Dr Humphrey Oborah has dedicated extensive research in coming up with a suitable education system.

And for the past five years he has been implementing his findings in a way that radically breaks from the conservative system.

As the head of missions at the Digital Advisory and Learning Centre (Dalc), Oborah has embraced modern education practices.

Here, all students are assessed for ‘Gifts and Talents’ before admission.

In the conventional system, students are lumped together into a common system where they compete equally in all disciplines.

Predicting pupils’ abilities at a tender age and admitting them into school to maximise those talents is the key in Oborah’s system.

He says many children under-achieve or become stressed academically due to a mismatch between their abilities and what they are forced to study.

"This is often because teachers or parents have not known their real ability," he says.

He adds: "Most teachers and parents resort to traditional extra class tuitions to make the students cram and memorise facts to pass national examinations."

In colleges and universities, candidates wait until a few days before writing examinations, then get leave from their places of work to cram their notes.

"They can hardly remember anything three months later when a potential job finally beckons," he told The Standard.

But under the Dalc system, referred to as ‘Gift and Talent Testing or Assessment for Prior Learning’, things are done differently.

"Someone’s real career is determined at the onset before admission. This is done using computer technology assessment," he explains.

The test, he says, goes deep into finding out aspects like, ‘who is this learner?’, ‘what can he/she learn and what won’t he/she learn?’


"If well applied the tests can give accurate indicators to what an individual can or cannot achieve within the education or academic context," Oborah says.

"Refined abilities in one area could indicate the learner is talented in a specified field, hence a high likelihood of the individual excelling in a given academic field. Alternatively, the absence of such ‘refined’ abilities can be made up for with strengths (gifts and talents) in other areas," he adds.

Oborah says the main aim of the tests is to gather ‘symptoms’ (indicators of potential exhibited by a learner) for use by a career expert in giving a ‘prescription’.

This gives direction for placement in a learning environment with suitable aids and tools for the learner.

His current research is on Biomedically Approached Education, which proposes all learners be assessed professionally and an ‘Academic Prescription’ defined before any learning.

Oborah criticises admission processes based on entrance examinations and grades, arguing they ought to be eliminated.

Admission board

"In Kenya, for example, the research suggests elimination of the Joint Admission Board (which admits student to public universities). Its procedures fail to cater for ‘Academic Incidents’ that would make a very intelligent candidate fail national examinations," he says.

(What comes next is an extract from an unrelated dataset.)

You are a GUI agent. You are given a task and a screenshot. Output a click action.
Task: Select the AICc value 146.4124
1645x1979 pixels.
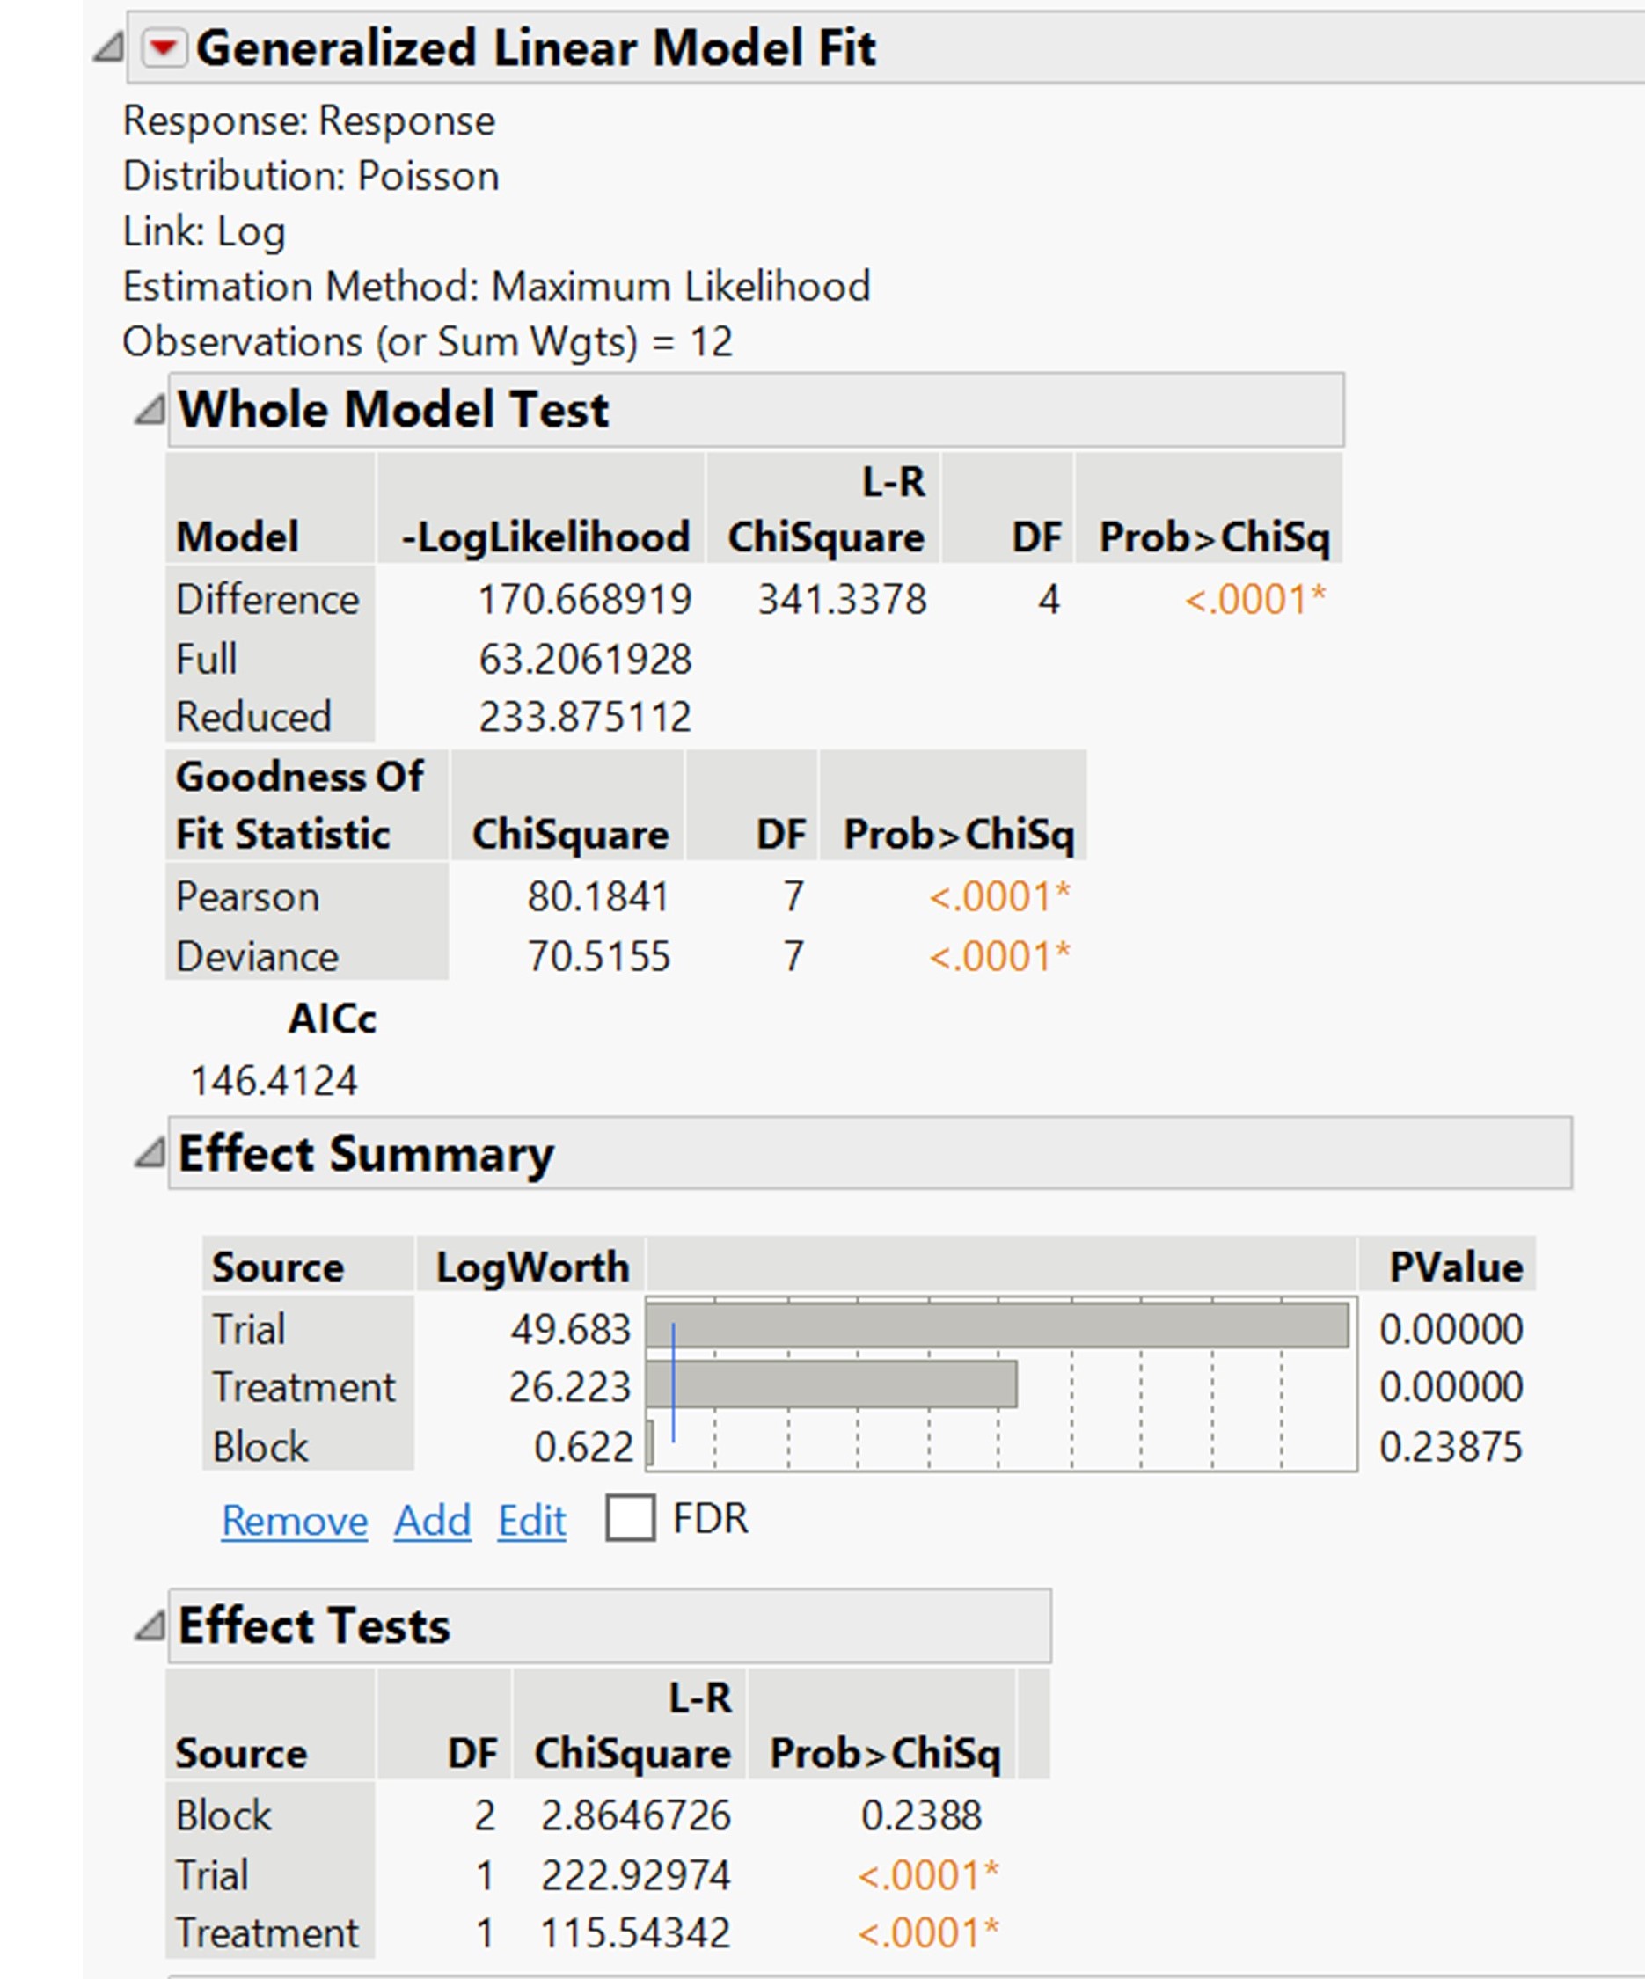coord(273,1081)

He asks: "What if a candidate was sick a month to examinations or was in and out of class due to lack of schools fees?

If the grade in the examinations results is, say a D+, is it a true reflection of the candidate’s potential?"

No schools

But his most radical prediction is that schools will be no more in the future.

He links the current wave of home-schooling to the exit of age-old traditional school.

In its place, he says, that towards the end of the 21st Century, no one will be required to go to school.

"There will be academic clinics to dispense the academic prescriptions," he predicts.

Oborah is also involved in several activities, nationally and internationally, to promote the concept, which he says would save governments and parents a lot of money in school resources while maximising on quality.

Dr Oborah was born in a village near Lake Victoria to peasant parents who could only manage a meal a day.

His father had to go fishing in Lake Victoria while his mother, younger siblings and himself tended to their small farm.

On completing his primary education, Oborah attended Matinyani Secondary School in Kitui District.

He proceeded to Dagoretti High School before joining the University of Nairobi to study medicine.

He later changed his course to study mathematics and computer science.